Sen. Jeanne Shaheen (D-N.H.), who authored the legislation that created the enhanced credits, also intimated that bringing abortion into the debate would be a nonstarter for Democrats.

“We have to focus on good-faith solutions that can earn bipartisan support,” she said, adding that she has “always supported full access to women’s reproductive health services.”

Restrictions on abortion access won’t sit well either with all of the dozen House Republicans who have signed onto legislation that would extend the subsidies for one year, no strings attached. Many are moderates facing tough reelection fights next year, and any accolades they earn by extending the subsidies could be offset by the backlash from restricting reproductive health services.

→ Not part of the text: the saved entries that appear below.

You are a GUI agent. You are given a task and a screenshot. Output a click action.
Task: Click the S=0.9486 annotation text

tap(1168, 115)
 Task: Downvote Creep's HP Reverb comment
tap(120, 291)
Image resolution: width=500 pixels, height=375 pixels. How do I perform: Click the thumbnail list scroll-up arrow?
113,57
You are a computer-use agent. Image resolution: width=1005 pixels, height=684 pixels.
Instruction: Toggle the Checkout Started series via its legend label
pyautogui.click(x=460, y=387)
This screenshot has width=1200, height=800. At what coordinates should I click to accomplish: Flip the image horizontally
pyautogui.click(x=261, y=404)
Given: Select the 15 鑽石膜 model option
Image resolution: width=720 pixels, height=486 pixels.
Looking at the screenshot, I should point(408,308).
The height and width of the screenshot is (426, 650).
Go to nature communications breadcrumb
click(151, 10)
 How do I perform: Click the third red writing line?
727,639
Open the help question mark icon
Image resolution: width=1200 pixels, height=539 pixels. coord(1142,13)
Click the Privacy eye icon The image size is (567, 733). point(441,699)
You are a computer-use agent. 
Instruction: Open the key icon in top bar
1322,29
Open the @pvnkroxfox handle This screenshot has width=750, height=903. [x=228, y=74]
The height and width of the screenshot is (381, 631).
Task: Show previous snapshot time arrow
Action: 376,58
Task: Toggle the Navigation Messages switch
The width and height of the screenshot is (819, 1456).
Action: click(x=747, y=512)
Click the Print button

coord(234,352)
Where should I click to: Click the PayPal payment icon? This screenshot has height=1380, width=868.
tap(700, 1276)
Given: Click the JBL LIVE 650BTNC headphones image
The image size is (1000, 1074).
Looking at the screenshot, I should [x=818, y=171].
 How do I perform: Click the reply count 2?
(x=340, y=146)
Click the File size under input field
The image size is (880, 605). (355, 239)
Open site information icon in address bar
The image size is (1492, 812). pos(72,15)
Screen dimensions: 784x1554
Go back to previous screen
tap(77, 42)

Some of the Republican co-sponsors of the measure — including Fitzpatrick, Rep. Jen Kiggans of Virginia and Mike Lawler of New York — are also among the members who just wrapped up a fight with hard-liners over abortion and health care coverage in the GOP megabill that Trump signed into law in July.

And then there are those Republicans who don’t want any deal, for any reason, viewing the premium tax credits as bad policy regardless of the abortion issue. According to a Congressional Budget Office analysis published earlier this month, extending the credits for 10 years would cost around $350 billion and increase the number of people with health insurance by 3.8 million.

House Budget Chair Jodey Arrington (R-Texas) said the subsidies were “fiscally reckless” and “bad policy.”

“I don’t see a way to modify it,” he added. “It’s like putting lipstick on a pig.”